- From: Alan Ruttenberg <alanruttenberg@gmail.com>
- Date: Sat, 28 Jul 2007 00:27:59 -0400
- To: Tim Berners-Lee <timbl@w3.org>
- Cc: Chris Bizer <chris@bizer.de>, "SW-forum Web" <semantic-web@w3.org>, "Linking Open Data" <linking-open-data@simile.mit.edu>, "Jonathan A Rees" <jar@mumble.net>
On Jul 27, 2007, at 2:06 PM, Tim Berners-Lee wrote:
> On 2007-07 -27, at 01:18, Alan Ruttenberg wrote:
>> While it is true that <http://dbpedia.org/resource/Tim_Berners-
>> Lee> is also an identifier for me, there are good social reasons
>> why someone might want to use one or the other. I might want to
>> introduce myself to someone (or log in at a system) making sure
>> that the other party will have access to certain information.
I'm not following this example.

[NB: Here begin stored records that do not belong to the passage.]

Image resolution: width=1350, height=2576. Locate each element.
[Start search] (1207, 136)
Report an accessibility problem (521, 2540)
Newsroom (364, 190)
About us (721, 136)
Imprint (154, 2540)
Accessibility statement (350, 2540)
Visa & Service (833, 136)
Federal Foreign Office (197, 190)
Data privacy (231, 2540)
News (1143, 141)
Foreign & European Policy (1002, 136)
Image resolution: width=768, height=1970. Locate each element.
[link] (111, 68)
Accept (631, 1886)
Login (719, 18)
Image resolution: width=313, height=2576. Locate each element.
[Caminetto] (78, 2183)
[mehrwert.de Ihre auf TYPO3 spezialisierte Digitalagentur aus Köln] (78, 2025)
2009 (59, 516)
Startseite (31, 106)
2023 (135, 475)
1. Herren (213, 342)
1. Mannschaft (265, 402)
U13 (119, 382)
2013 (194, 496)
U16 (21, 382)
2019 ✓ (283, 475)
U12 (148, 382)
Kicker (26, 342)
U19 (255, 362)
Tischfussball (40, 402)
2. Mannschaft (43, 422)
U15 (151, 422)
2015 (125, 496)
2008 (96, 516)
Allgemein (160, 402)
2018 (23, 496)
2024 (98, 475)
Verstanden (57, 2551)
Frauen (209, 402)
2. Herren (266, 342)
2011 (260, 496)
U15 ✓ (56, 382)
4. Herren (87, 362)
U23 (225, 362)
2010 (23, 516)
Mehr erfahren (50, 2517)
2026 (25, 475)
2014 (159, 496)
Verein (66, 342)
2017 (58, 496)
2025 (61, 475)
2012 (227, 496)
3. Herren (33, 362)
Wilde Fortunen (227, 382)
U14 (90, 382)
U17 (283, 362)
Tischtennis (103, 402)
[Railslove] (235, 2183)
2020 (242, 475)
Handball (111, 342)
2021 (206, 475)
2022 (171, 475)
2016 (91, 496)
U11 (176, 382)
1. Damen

If you want to introduce yourself in
RDF and control what the other party knows, create an information
resource under your own domain saying what you want them to know and
log in with that. However, I don't see why that information resource
would need a different name for you to accomplish what it needs to do.
> I might make a link from my data to one or other on the basis that
> I am more convinced that one or other will be well-maintained.
One or the other what? Data? If they are providing data then that's
what they should say their URIs denote. I see no reason to get this
mixed up with the business of creating a new proper name for something.
> I'm not going to persuade people to use one or the other. I do
> link the one I control to the dbpedia one with owl:sameAs.
I've noticed. My preference would be to get together with the people
that I work with and agree on the name we will use to talk about
things we need to talk about. AWWW 2.3.1 pretty much summarize why
that's a good idea.
> You say then,
>
>> I guess I am arguing that it is always a bad idea to mint your own
>> URI if you believe that some other URI names exactly the thing
>> that you are about to name with yours. So if there is a URI that
>> you are sure identifies a specific person, then use that instead
>> of inventing a new one. On the other hand, if you want to mint a
>> URI that is a resource *about* that person, according to you, then
>> it's fine to mint one for that - no one else can claim to have
>> exactly the same resource about that person.
>
> I disagree. I think that in general, there should be a small
> number of URIs. In general, yes, it is good to use a well-
> recognized one. But there are cases when it makes sense to make an
> identifier.
>
> I gave a talk a while ago at crossref.org, which maintains the doi:
> set of Digital Object Identifiers for books. ("TIP: You can turn a
> DOI string into a URL by appending the DOI string to http://
> dx.doi.org/") They said they had a big problem: their databases
> contain information connecting books and authors. They use dois for
> the books, but what can they use for people? There is no central
> registry for people. They have no right to invent identifiers for
> people. They had run it not this problem because they were
> thinking centralized, not weblike. They had the model that there
> should be on central name for a book (and they should run it).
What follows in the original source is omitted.